# About this exercise
Exact repetition of every record is required.

# Input data
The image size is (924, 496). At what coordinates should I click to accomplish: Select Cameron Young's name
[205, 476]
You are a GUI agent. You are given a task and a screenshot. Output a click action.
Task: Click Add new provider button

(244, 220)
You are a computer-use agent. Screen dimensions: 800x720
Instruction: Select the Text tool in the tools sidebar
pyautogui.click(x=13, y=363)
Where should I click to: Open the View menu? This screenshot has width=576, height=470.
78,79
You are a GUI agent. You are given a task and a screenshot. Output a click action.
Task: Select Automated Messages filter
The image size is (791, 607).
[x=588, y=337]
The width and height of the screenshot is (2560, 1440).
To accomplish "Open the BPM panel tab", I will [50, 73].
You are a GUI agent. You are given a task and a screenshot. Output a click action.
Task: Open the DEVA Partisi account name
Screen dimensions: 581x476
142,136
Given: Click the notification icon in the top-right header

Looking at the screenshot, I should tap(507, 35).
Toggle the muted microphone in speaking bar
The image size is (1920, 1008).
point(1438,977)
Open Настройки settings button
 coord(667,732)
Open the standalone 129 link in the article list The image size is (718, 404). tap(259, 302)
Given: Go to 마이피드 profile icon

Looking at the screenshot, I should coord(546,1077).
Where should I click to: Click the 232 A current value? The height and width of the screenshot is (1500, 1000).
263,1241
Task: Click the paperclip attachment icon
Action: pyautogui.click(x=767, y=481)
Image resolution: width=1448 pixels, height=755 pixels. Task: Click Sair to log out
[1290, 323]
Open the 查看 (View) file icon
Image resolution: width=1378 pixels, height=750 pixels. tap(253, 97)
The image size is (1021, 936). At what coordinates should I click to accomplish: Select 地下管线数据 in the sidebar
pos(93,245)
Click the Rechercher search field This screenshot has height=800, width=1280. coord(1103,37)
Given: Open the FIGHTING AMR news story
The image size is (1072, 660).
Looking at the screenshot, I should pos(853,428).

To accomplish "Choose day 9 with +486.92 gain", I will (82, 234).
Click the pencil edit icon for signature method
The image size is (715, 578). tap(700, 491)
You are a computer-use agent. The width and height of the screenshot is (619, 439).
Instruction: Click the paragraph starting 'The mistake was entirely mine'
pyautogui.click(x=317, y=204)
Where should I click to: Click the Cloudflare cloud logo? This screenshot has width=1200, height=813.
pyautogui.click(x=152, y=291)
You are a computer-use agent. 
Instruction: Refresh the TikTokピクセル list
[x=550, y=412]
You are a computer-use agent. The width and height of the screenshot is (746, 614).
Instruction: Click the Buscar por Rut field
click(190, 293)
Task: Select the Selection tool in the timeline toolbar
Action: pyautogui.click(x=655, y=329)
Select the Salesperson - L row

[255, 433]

# Answer section
The image size is (924, 496). At what coordinates should I click to accomplish: Select Cameron Young's name
[205, 476]
You are a GUI agent. You are given a task and a screenshot. Output a click action.
Task: Click Add new provider button

(244, 220)
You are a computer-use agent. Screen dimensions: 800x720
Instruction: Select the Text tool in the tools sidebar
pyautogui.click(x=13, y=363)
Where should I click to: Open the View menu? This screenshot has width=576, height=470.
78,79
You are a GUI agent. You are given a task and a screenshot. Output a click action.
Task: Select Automated Messages filter
The image size is (791, 607).
[x=588, y=337]
The width and height of the screenshot is (2560, 1440).
To accomplish "Open the BPM panel tab", I will [50, 73].
You are a GUI agent. You are given a task and a screenshot. Output a click action.
Task: Open the DEVA Partisi account name
Screen dimensions: 581x476
142,136
Given: Click the notification icon in the top-right header

Looking at the screenshot, I should tap(507, 35).
Toggle the muted microphone in speaking bar
The image size is (1920, 1008).
point(1438,977)
Open Настройки settings button
 coord(667,732)
Open the standalone 129 link in the article list The image size is (718, 404). tap(259, 302)
Given: Go to 마이피드 profile icon

Looking at the screenshot, I should coord(546,1077).
Where should I click to: Click the 232 A current value? The height and width of the screenshot is (1500, 1000).
263,1241
Task: Click the paperclip attachment icon
Action: pyautogui.click(x=767, y=481)
Image resolution: width=1448 pixels, height=755 pixels. Task: Click Sair to log out
[1290, 323]
Open the 查看 (View) file icon
Image resolution: width=1378 pixels, height=750 pixels. tap(253, 97)
The image size is (1021, 936). At what coordinates should I click to accomplish: Select 地下管线数据 in the sidebar
pos(93,245)
Click the Rechercher search field This screenshot has height=800, width=1280. coord(1103,37)
Given: Open the FIGHTING AMR news story
The image size is (1072, 660).
Looking at the screenshot, I should pos(853,428).

To accomplish "Choose day 9 with +486.92 gain", I will (82, 234).
Click the pencil edit icon for signature method
The image size is (715, 578). tap(700, 491)
You are a computer-use agent. The width and height of the screenshot is (619, 439).
Instruction: Click the paragraph starting 'The mistake was entirely mine'
pyautogui.click(x=317, y=204)
Where should I click to: Click the Cloudflare cloud logo? This screenshot has width=1200, height=813.
pyautogui.click(x=152, y=291)
You are a computer-use agent. 
Instruction: Refresh the TikTokピクセル list
[x=550, y=412]
You are a computer-use agent. The width and height of the screenshot is (746, 614).
Instruction: Click the Buscar por Rut field
click(190, 293)
Task: Select the Selection tool in the timeline toolbar
Action: pyautogui.click(x=655, y=329)
Select the Salesperson - L row

[255, 433]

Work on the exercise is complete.